Jika bos Anda wanita, jangan pernah berharap karir Anda akan melejit. Menurut sebuah studi yang pernah dilakukan, bos wanita bagai sang ratu lebah, menyengatmu, tanpa rasa belas kasih. Saat wawancara kerja, Anda dan dia, sang bos wanita bertemu untuk pertama kalinya. Tak disangka, Anda diterima, bekerjasama dengannya. Bahkan Anda siap untuk memberikan yang terbaik di hari pertama Anda bekerja. Namun, seiring berjalannya waktu, kenyamanan bekerja itu sudah tak lagi Anda dapatkan.
Selama beberapa bulan berikutnya, Anda mulai menyadari, sang ratu lebah, bos Anda tersebut ternyata kerap menjegal dan meremehkan potensi Anda. Para peneliti di Universitas Leiden di Belanda pun mencoba menjawab fenomena ini. Penelitian dilakukan terhadap wanita yang memiliki posisi tinggi di dalam perusahaan. Hal ini untuk mengetahui sejauh mana peran gender terkait hubungan mereka dengan bawahannya.
Konflik itu begitu kentara manakala pekerja wanita yang berada di tingkat manajerial teratas menemukan diri mereka dalam lingkungan yang didominasi pria, terutama jika dalam lingkungan kerja tersebut, sikap seksis terhadap wanita begitu kuat. Inilah yang lalu menciptakan budaya kerja, bersikap bertahan ditengah deraan bahwa pria lebih kuat daripada wanita.
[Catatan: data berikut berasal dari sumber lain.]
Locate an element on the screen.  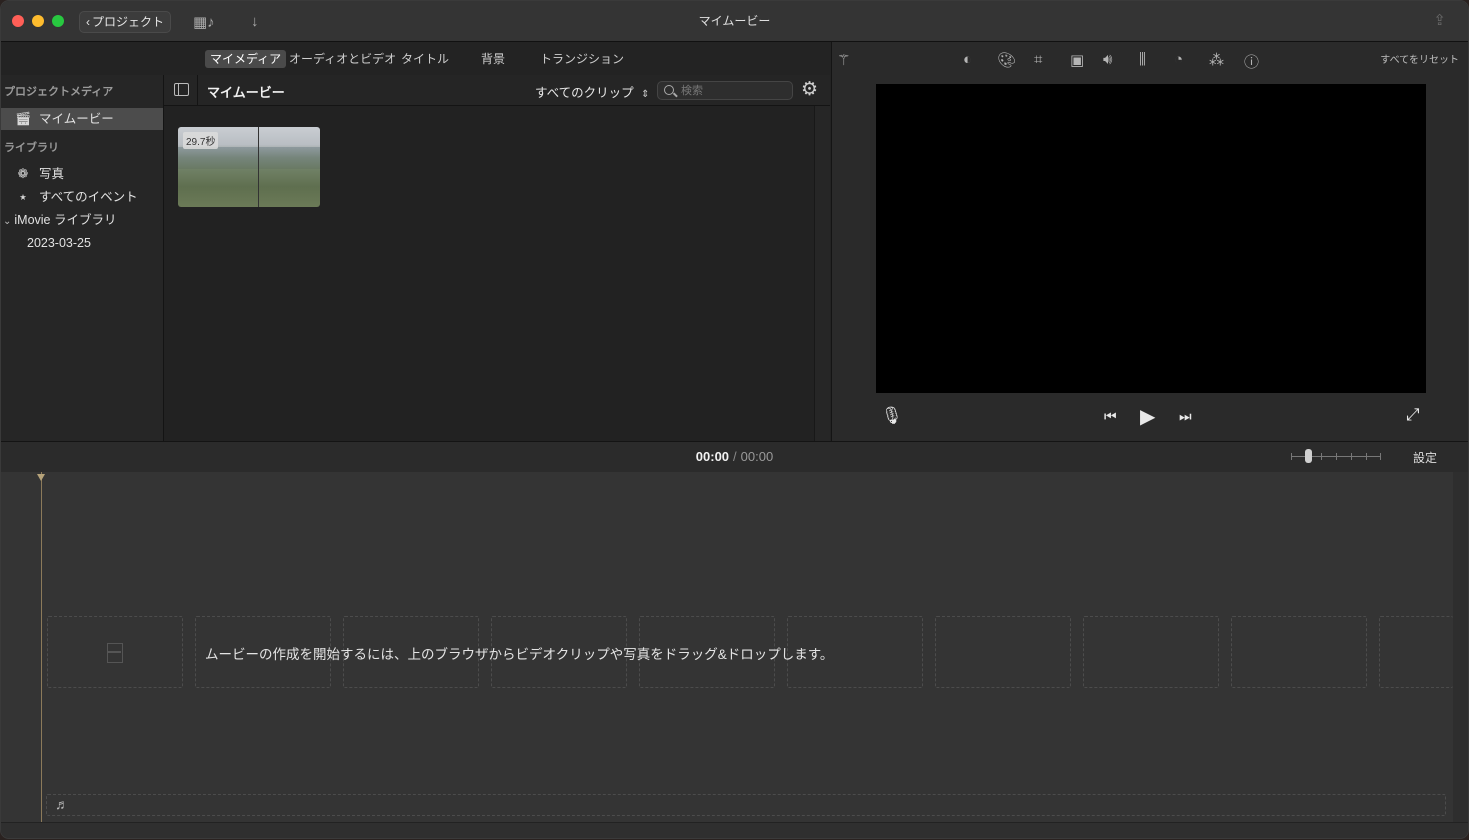
up-down-chevron-icon: ⇕ is located at coordinates (646, 94).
Sehingga kebanyakan para pekerja wanita di level manajerial tersebut lantas mengadopsi sifat laki-laki, termasuk sikap seksis, mencoba apatis atau tidak peduli dengan bawahannya, rekan kerja sesama wanita.
Keinginan menyelaraskan diri dengan laki-laki seperti halnya bicara emansipasi dan kesetaraan gender, para pekerja wanita lalu tumbuh menjadi sosok yang maju dalam budaya seksis. Namun, ditengah deraan pengaruh gender terhadap kekuasaan di tempat kerja yang begitu kentara tersebut, ujung-ujungnya mereka malah bersikap kritis terhadap sesama pekerja wanita yang berada dalam level rendah.
Namun, disisi lain, seorang manajer perempuan yang tidak menjadi korban mentalitas seperti kasus di atas lebih memungkinkan bersikap melindungi terhadap sesama pekerja perempuan. "Mereka yang menunjukkan identitas sebagai wanita kuat namun menolak menggambarkan kepemimpinan mereka dalam hal maskulinitas sangat jarang melemahkan wanita di sekitar mereka," seperti dilansir dari Walletpop Inggris.
Ya, tentu saja tak semua manajer perempuan memiliki sikap mendominasi, karena sikap tersebut sangat bergantung pada budaya kerja yang tumbuh di lingkungan kerja mereka masing-masing. Namun, pada kasus yang lain, ada juga beberapa manajer perempuan yang memilih bersikap arogan dan mendominasi, dengan alasan ingin tetap mempertahankan gelar mereka sebagai si ratu lebah yang menyengat.